- **MATERIALS PROVIDED**

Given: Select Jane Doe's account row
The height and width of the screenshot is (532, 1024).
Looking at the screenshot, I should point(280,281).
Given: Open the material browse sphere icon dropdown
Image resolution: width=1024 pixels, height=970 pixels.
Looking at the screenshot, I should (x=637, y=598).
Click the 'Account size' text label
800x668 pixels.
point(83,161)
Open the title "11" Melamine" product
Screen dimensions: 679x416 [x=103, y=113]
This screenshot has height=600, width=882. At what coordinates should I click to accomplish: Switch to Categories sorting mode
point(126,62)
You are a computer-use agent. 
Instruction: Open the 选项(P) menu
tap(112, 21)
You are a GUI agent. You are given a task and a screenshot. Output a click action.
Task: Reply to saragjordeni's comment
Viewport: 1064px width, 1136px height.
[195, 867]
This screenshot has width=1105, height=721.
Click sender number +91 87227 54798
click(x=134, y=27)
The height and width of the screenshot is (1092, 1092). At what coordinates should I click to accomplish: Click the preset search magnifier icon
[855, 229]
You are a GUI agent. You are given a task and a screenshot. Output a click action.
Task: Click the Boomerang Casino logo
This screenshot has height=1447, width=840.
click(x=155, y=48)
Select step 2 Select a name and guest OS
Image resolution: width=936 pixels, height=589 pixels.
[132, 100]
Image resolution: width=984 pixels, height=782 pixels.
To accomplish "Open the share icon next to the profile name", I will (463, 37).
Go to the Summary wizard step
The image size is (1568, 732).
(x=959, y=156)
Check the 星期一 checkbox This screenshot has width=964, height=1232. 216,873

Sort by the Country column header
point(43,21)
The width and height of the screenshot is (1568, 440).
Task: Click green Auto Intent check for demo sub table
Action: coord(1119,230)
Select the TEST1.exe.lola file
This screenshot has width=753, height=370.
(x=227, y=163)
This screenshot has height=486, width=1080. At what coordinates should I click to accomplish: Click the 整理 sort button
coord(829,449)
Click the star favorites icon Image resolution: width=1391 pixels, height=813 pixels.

- **PROMPT**
Print precisely the lines from the one with "Go to the Summary wizard step" through the end of the data above, adding nothing.

- **RESULT BELOW**
Go to the Summary wizard step
The image size is (1568, 732).
(x=959, y=156)
Check the 星期一 checkbox This screenshot has width=964, height=1232. 216,873

Sort by the Country column header
point(43,21)
The width and height of the screenshot is (1568, 440).
Task: Click green Auto Intent check for demo sub table
Action: coord(1119,230)
Select the TEST1.exe.lola file
This screenshot has width=753, height=370.
(x=227, y=163)
This screenshot has height=486, width=1080. At what coordinates should I click to accomplish: Click the 整理 sort button
coord(829,449)
Click the star favorites icon Image resolution: width=1391 pixels, height=813 pixels.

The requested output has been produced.